Using the data below, determine the number of lines that include the string "each". Write only that number.

◆ **Record set**
====================
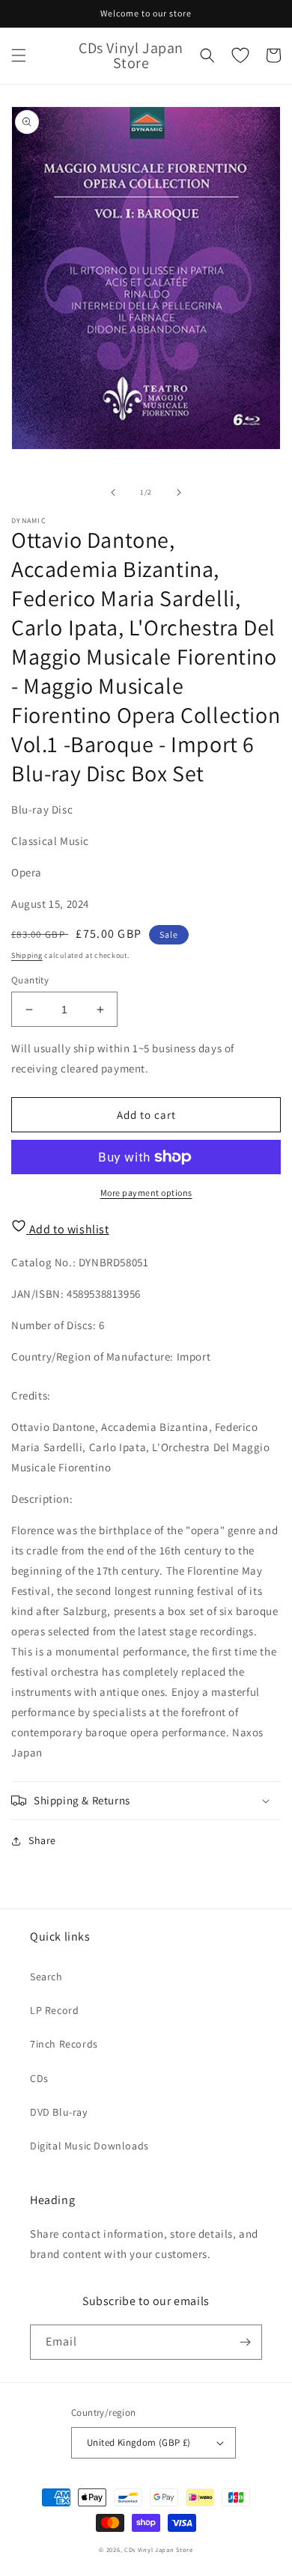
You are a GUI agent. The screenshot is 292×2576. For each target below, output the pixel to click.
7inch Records (64, 2044)
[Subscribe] (244, 2342)
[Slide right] (178, 492)
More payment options (146, 1192)
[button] (18, 55)
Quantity (30, 980)
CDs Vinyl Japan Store (158, 2549)
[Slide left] (113, 492)
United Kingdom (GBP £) (139, 2442)
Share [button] (42, 1840)
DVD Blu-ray (59, 2112)
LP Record (54, 2010)
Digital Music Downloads (89, 2145)
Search (46, 1976)
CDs (39, 2078)
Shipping (27, 955)
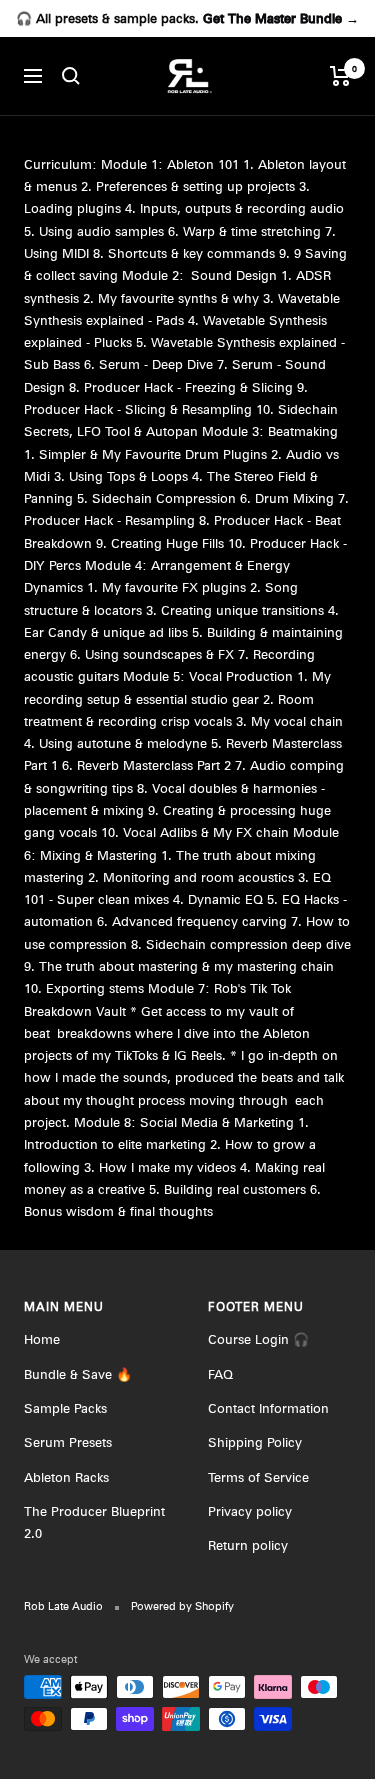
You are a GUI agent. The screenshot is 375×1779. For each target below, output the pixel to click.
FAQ (220, 1374)
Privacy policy (250, 1511)
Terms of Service (258, 1477)
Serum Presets (68, 1442)
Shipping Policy (255, 1442)
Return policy (248, 1545)
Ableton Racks (66, 1477)
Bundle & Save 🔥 (78, 1374)
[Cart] (340, 76)
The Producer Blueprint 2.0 (94, 1522)
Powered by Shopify (182, 1606)
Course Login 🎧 (258, 1339)
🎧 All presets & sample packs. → (187, 18)
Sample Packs (65, 1408)
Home (42, 1339)
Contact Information (268, 1408)
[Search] (71, 76)
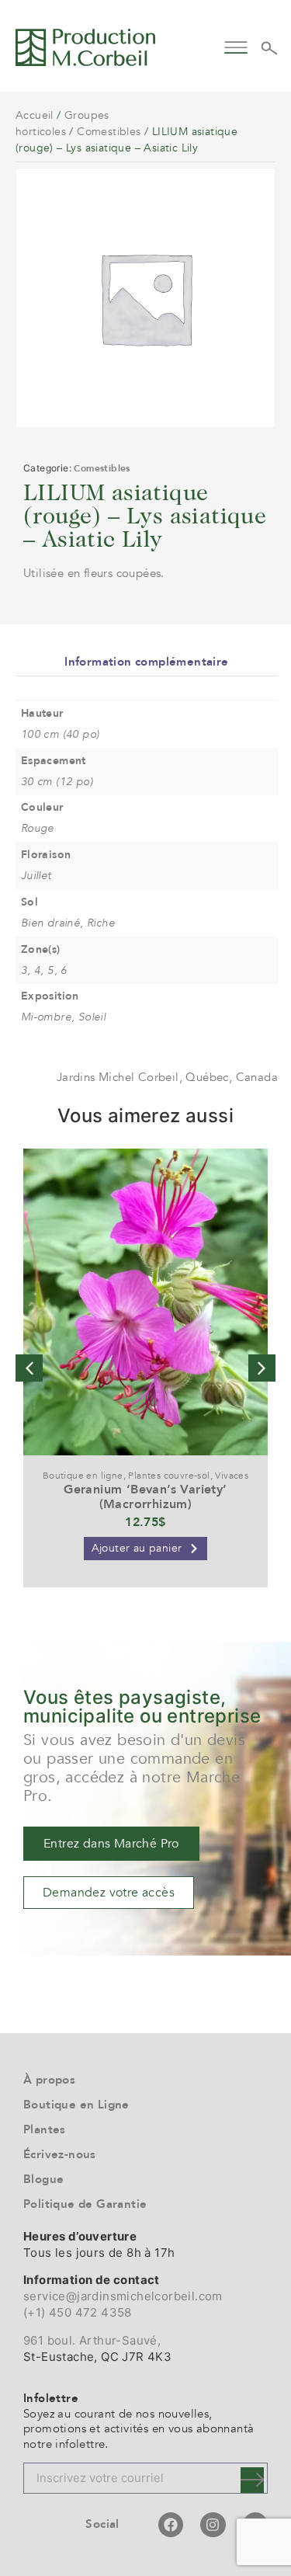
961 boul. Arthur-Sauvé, (92, 2340)
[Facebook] (170, 2524)
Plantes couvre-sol (169, 1475)
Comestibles (108, 131)
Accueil (35, 115)
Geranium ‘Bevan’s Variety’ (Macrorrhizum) (145, 1497)
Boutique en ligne (83, 1475)
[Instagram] (212, 2524)
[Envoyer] (252, 2480)
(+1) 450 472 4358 (77, 2312)
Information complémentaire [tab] (146, 661)
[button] (236, 45)
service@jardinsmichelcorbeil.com (123, 2296)
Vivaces (231, 1475)
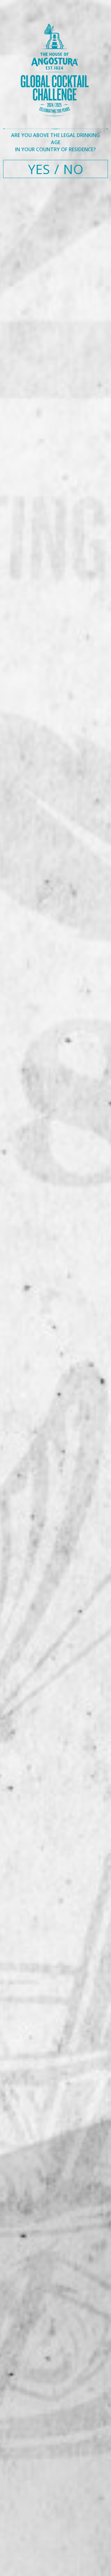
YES (39, 169)
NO (73, 169)
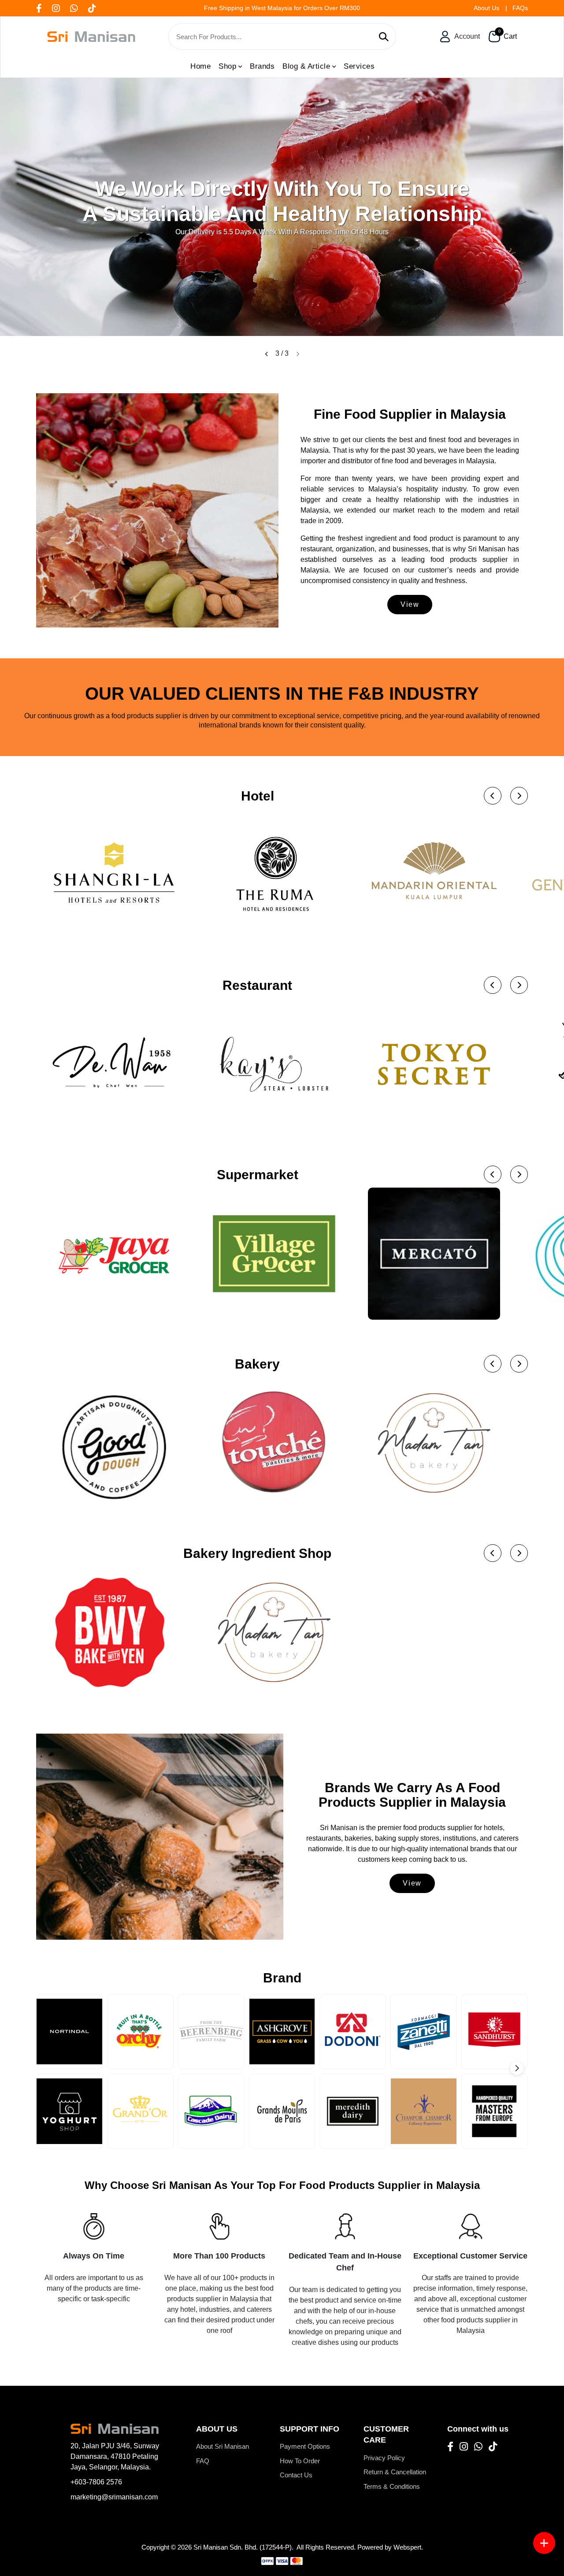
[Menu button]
====================
◆ **Solution for this task**
2